Post Edited By Moderator (HALO) : 9/29/2006 4:15:53 PM (GMT-6)
Post Edited By Moderator (HALO) : 9/29/2006 4:20:10 PM (GMT-6)
it just, seems so useless. over the years, how many times have i called and told em this that and the other, and....nada. they'll send me for a blood test, or maybe an eeg. all of which will come up normal. atm, my neuro that i've been with since this started, is more and more of a house wife and less of a doctor. which is all well and good for her family, but kinda blows for her patients! there's no answering machine, only an out going message saying when the office should be open! lovely! hence the switch to the new guy, but i can't get in touch with him, untill i've been to that hospital. i don't have a hospital card or records there, and it's seriously out of the way...i can't even go untill i've gotten the apointment...no sooner than january. so no calling him either.
i can and will try to get in touch with the current one, but no luck thus far. and it seems useless on top of that, as such time has past and i can't even remember most of what i was feeling, or what have you. i don't even remember writting these posts in truth! which is odd as well. if anything, i have a great memory typicaly!

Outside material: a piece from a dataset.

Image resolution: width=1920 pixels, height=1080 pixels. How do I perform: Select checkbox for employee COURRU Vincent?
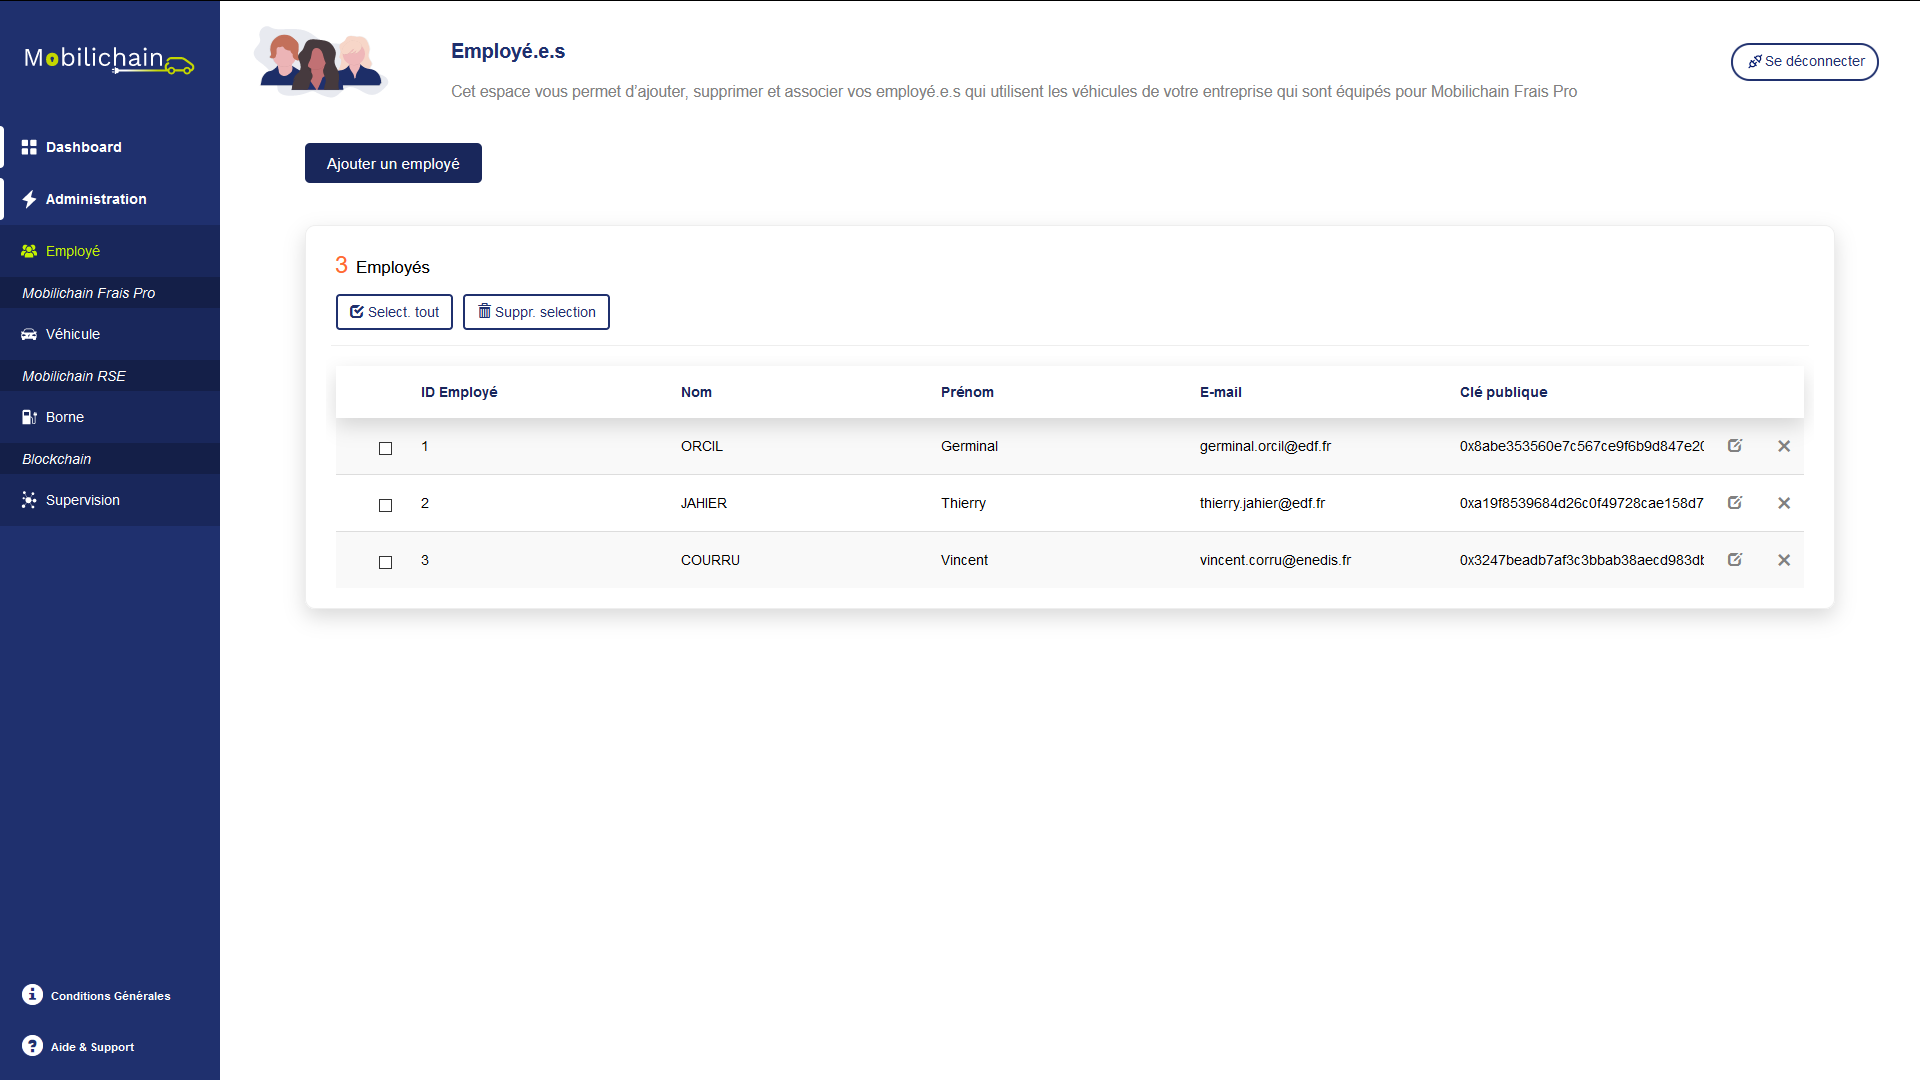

i feel like i'm spinning my wheels and have no one to turn to who can actually help me. in the nearly 13 years i've had seizures, i haven't even come close to a diagnosis. it took 8 years for them to say, yeah, okay, you have epilepsy. i'm terrible with meds. seriously. the side effects are often...seizures! and i can't stand having sz after sz on top of being shaky and tired etc. they play with my meds, doses, types etc, and it just continues.
i'm completely normal except for the seizures! my eegs, mri's ct's, blood work etc...normal.
i'm adopted w no medical history. i've had many concussions throughout my life, a drinking problem back in the day, issues with malnutrition .... lol in short, it could be any or all or none of those reasons, but for the moment, they know nothing and my quality of life slips a little bit each year. i'm ranting here lol i'm sorry. i dunno if i'm angry, tired, depressed, annoyed, frustrated, or all of the above. but i can't stand it anymore!
post edited due to rule #11
Post Edited By Moderator (HALO) : 10/1/2006 10:24:31 AM (GMT-6)
I know how you feel. I am also adopted with no medical background. trying to get seizure control is basically a game of russian roullette. It's trying to find the right combination and dosages of meds that work for you...and guess what? One of the side effects of moist AED's is seizures. Sounds weird I know. The drugs they give us to stop siezures may cause seizures. Give it time and be patient with the meds. If you can't get in touch with your new neuro or get to the hopsital. You might want to consider another neuro. I know that is inconvenient...again. But, if that's what you have to do....then that's what you have to do. Also, I suggest you keep a daily log of how you feel, what you eat/drink, when you have a seizure, If someone is with you when you seize. Have them right down what you were doing right before you seized and what the seizure looked like, and howlong it lasted. Do this every day. I suggest a pocket sized notebook. That way it is convient to take with you when you're out.